### Tasks and exercises
1. List the vocabulary terms that the GitHub Copilot vocabulary guide below defines.
2. Please extend the GitHub Copilot vocabulary guide below, picking up right after its final example sentence.

English for GitHub Copilot

Learn the English vocabulary for GitHub Copilot: completions, prompts, and hallucinations, explained for discussing AI-assisted coding clearly.

“Copilot wrote it” is not an explanation a code reviewer should accept — the vocabulary in this guide is what lets a team discuss AI-assisted code with the same precision as human-written code, including naming when the tool got something specifically wrong.

Key Vocabulary

Completion — a suggested block of code Copilot generates based on the surrounding context, offered inline as you type and accepted or dismissed with a keystroke. “That completion looked right at a glance, but it used a deprecated method signature — always worth a second look before accepting, especially in unfamiliar parts of the codebase.”

Prompt (context) — the surrounding code, comments, and open files Copilot uses as input to generate a completion; the quality of a completion depends heavily on how much relevant context is actually visible to it. “The suggestions got noticeably better once we had the type definitions open in another tab — Copilot’s prompt includes nearby open files, so more relevant context in view means better completions.”

Hallucination — a confident but incorrect suggestion, such as a function or library method that doesn’t actually exist, generated because the model is predicting plausible-looking code rather than verifying it against real APIs. “That’s a hallucination — there’s no fetchWithRetry method on that client. It looks exactly like a real API, which is exactly why it slipped past review without anyone questioning it.”

### Source information

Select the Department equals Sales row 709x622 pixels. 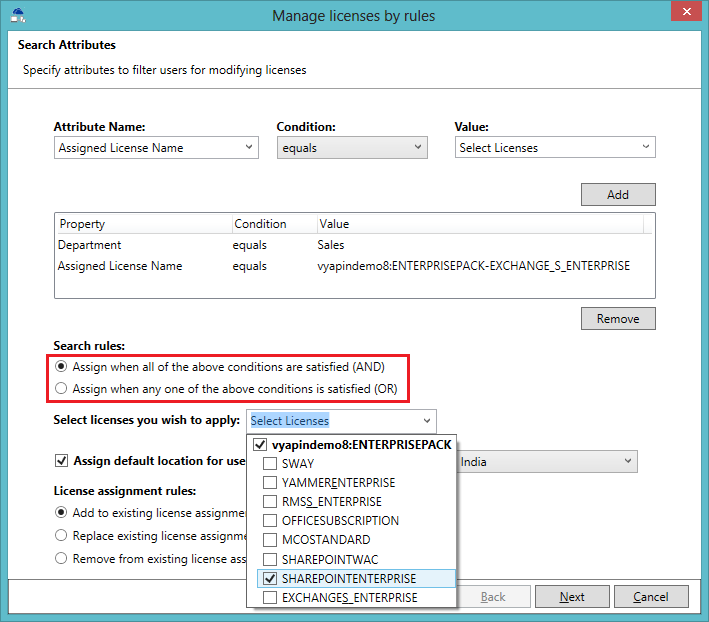click(354, 245)
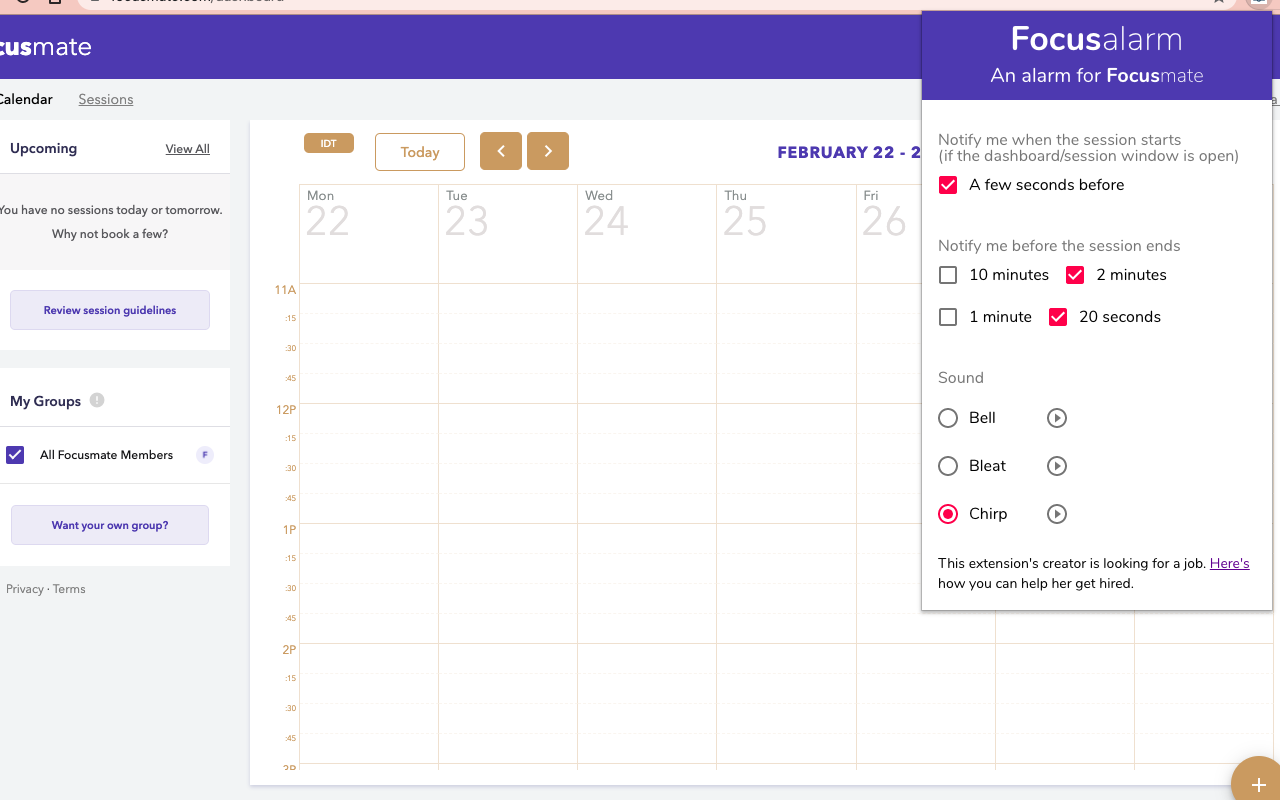Play preview of the Bell sound
Screen dimensions: 1280x800
click(x=1056, y=418)
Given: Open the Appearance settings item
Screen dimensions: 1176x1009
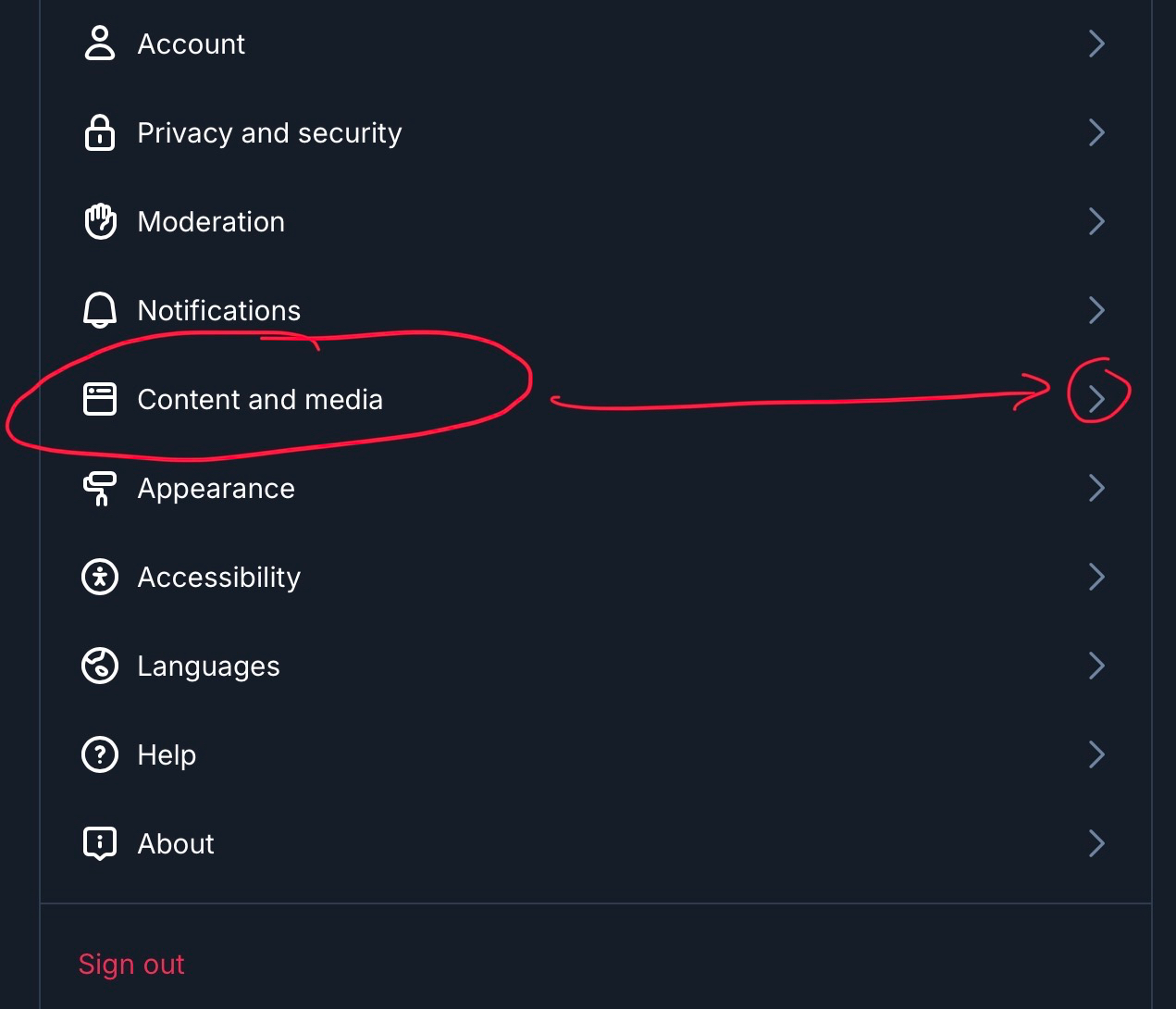Looking at the screenshot, I should pos(216,489).
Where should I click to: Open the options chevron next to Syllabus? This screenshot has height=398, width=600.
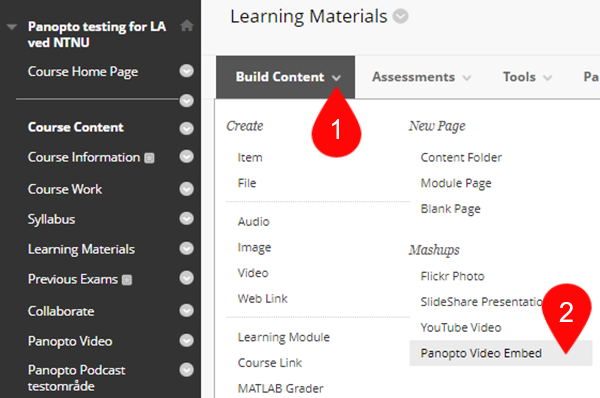(x=186, y=219)
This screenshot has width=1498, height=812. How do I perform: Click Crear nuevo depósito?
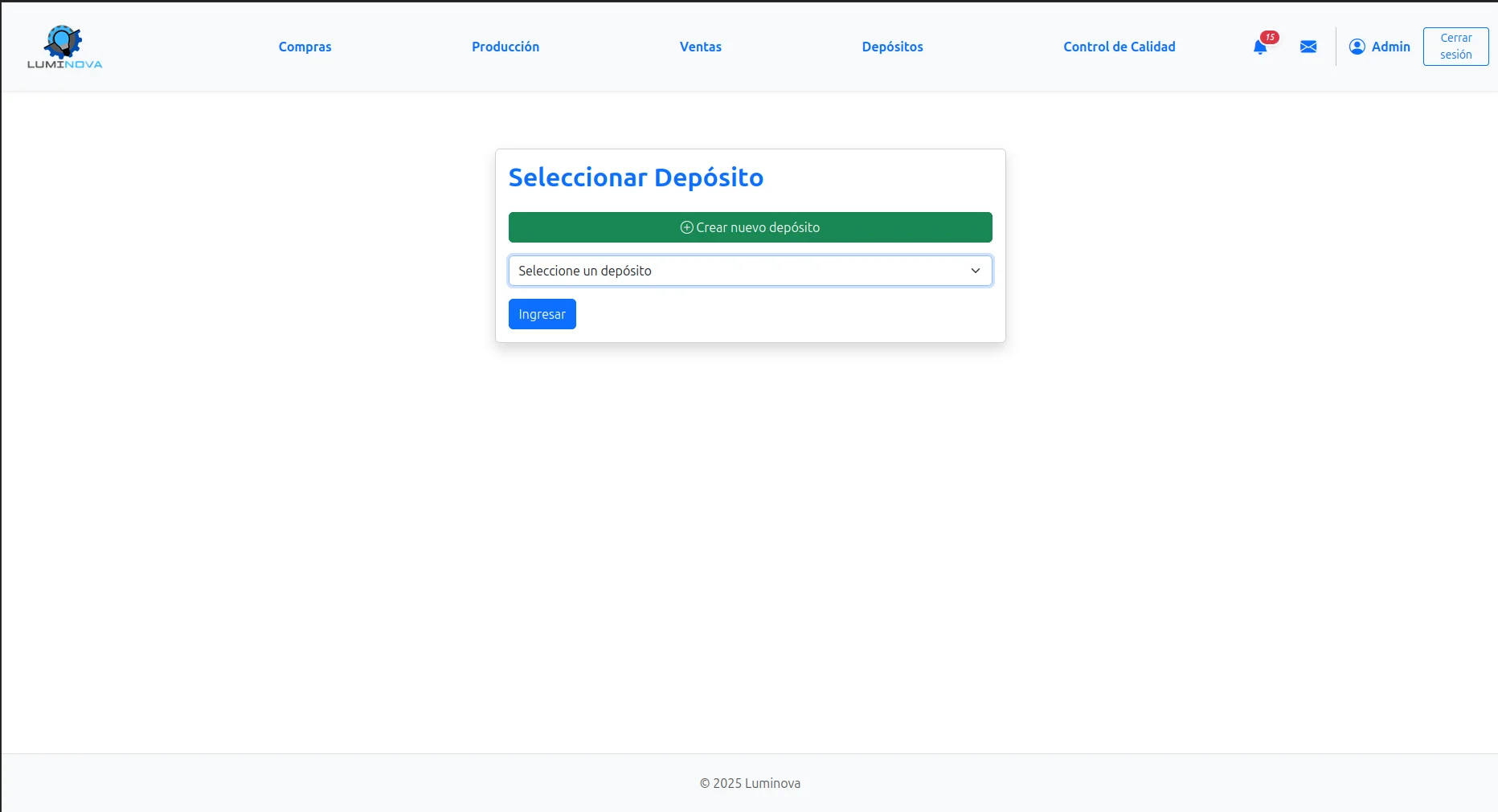(x=758, y=227)
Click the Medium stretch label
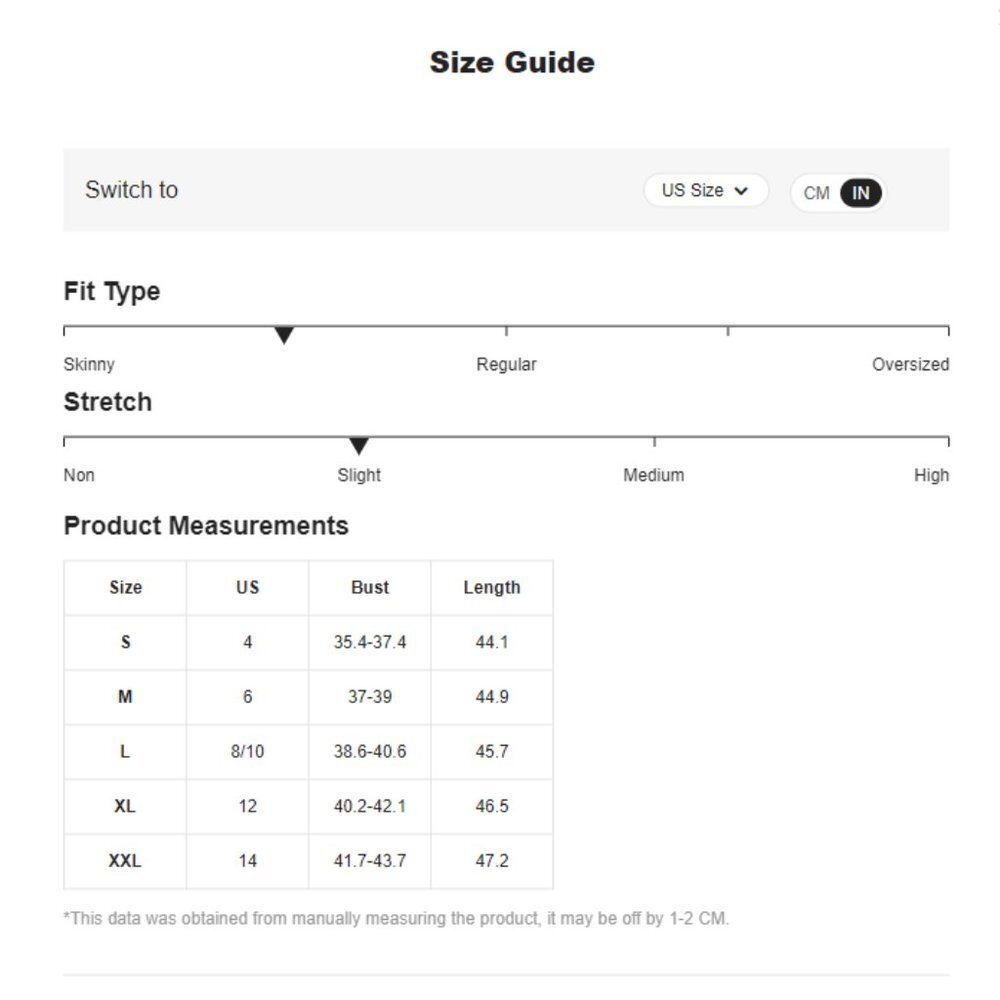Image resolution: width=1000 pixels, height=1000 pixels. [654, 475]
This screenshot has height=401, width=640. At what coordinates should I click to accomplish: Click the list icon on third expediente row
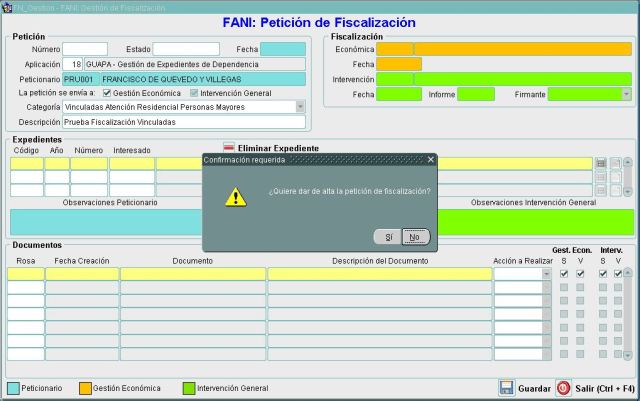(x=601, y=190)
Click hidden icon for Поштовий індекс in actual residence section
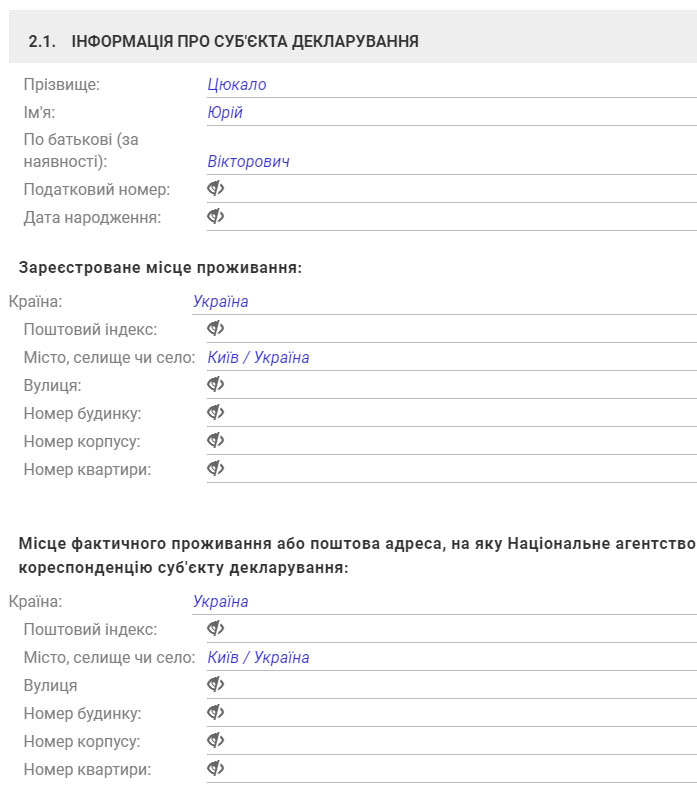Screen dimensions: 697x802 [x=216, y=628]
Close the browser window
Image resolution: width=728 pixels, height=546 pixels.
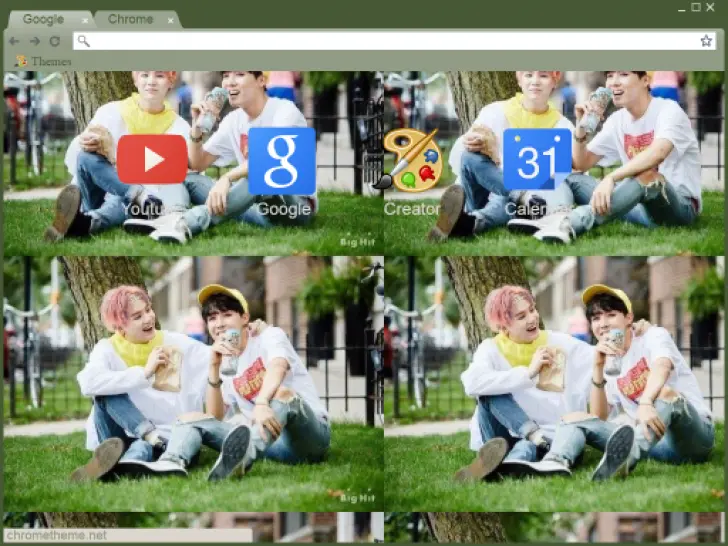pyautogui.click(x=711, y=8)
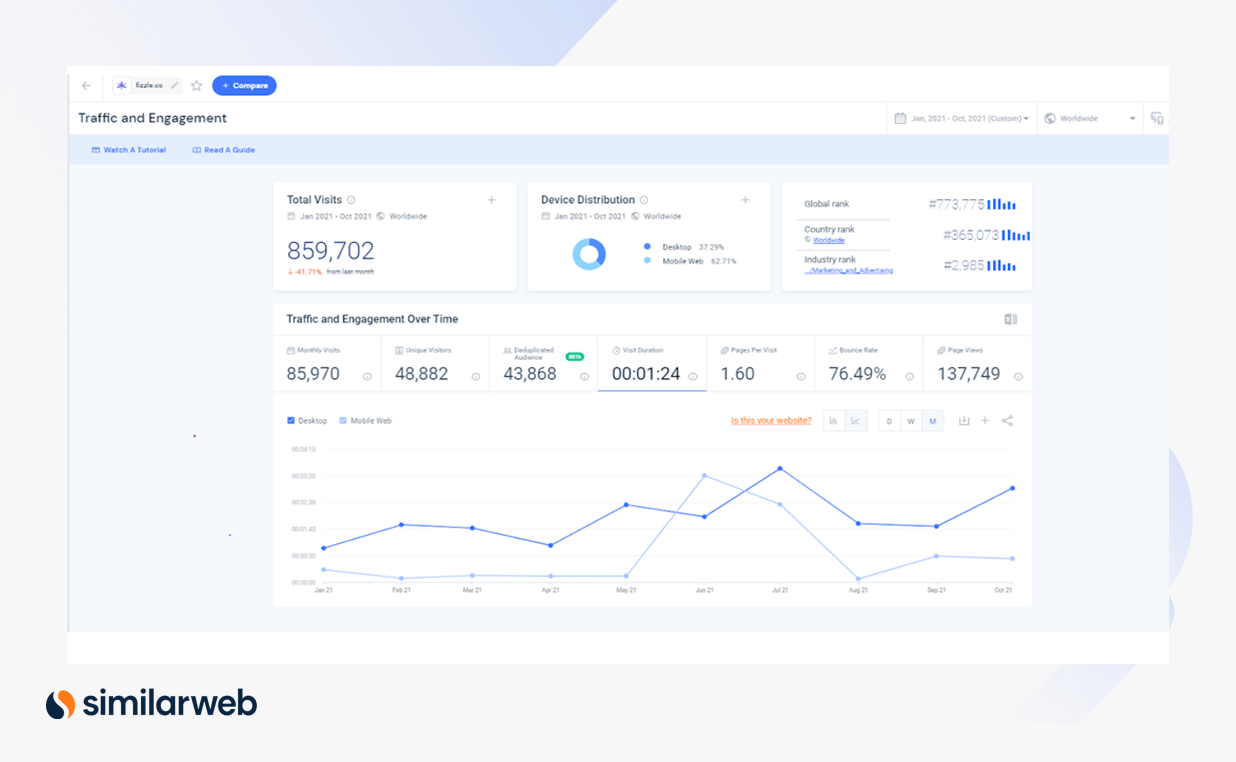Screen dimensions: 1236x762
Task: Download the chart data
Action: point(964,420)
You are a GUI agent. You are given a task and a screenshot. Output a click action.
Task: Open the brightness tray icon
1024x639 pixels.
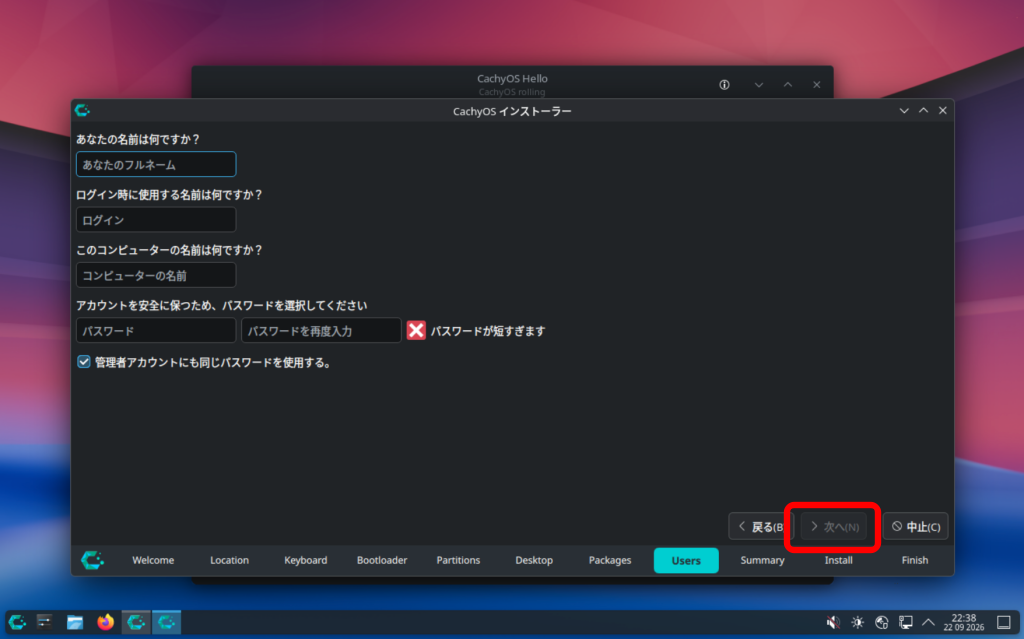click(857, 623)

### Results of the tasks
1. Completion; Prompt (context); Hallucination

2.
Inline chat — a conversational interface within the editor for asking Copilot to explain, refactor, or fix a specific piece of selected code, distinct from the ambient autocomplete-style completions. “Instead of accepting the raw completion, I used inline chat to ask it to explain the regex it generated — turned out it didn’t handle the edge case we needed, so I rewrote that part manually.”

Suggestion acceptance rate — a metric some teams track for how often generated completions are accepted versus dismissed, used as a rough (and imperfect) signal of how useful the tool is being for a given codebase or task type. “Our suggestion acceptance rate is much lower on the legacy service than on new services — Copilot has less relevant context to draw from in an older, less consistently structured codebase.”

Common Phrases

  • “Did you verify that completion, or did it just look plausible?”
  • “Is this a hallucination — does that method actually exist?”
  • “Would more context in view improve these completions?”
  • “Did you use inline chat to get an explanation, or accept it as-is?”
  • “Is the acceptance rate telling us anything useful here, or is it just noise?”

Example Sentences

Flagging an issue in code review: “This completion references a config option that doesn’t exist in our version of the library — it’s a hallucination, not a typo. Worth double-checking anything Copilot suggests when it’s dealing with an unfamiliar or older API.”

Explaining why suggestions have been unreliable: “The completions in this file have been consistently off because there’s almost no relevant context open — the type definitions and the function it’s calling are both in files we haven’t touched this session.”

Describing a workflow choice: “For anything nontrivial, I use inline chat instead of just accepting the raw completion — asking it to explain its own suggestion catches a surprising number of hallucinated details before they make it into a PR.”

Professional Tips

  • Say hallucination, not “bug,” when a suggestion invents something that doesn’t exist — it’s a distinct failure mode from a logic error and the review response is different (verify the API exists at all, not just whether the logic is correct).
  • Treat every completion as a draft requiring verification, especially around unfamiliar APIs — accepting code because “it looked right” is exactly the failure mode that lets hallucinations into production.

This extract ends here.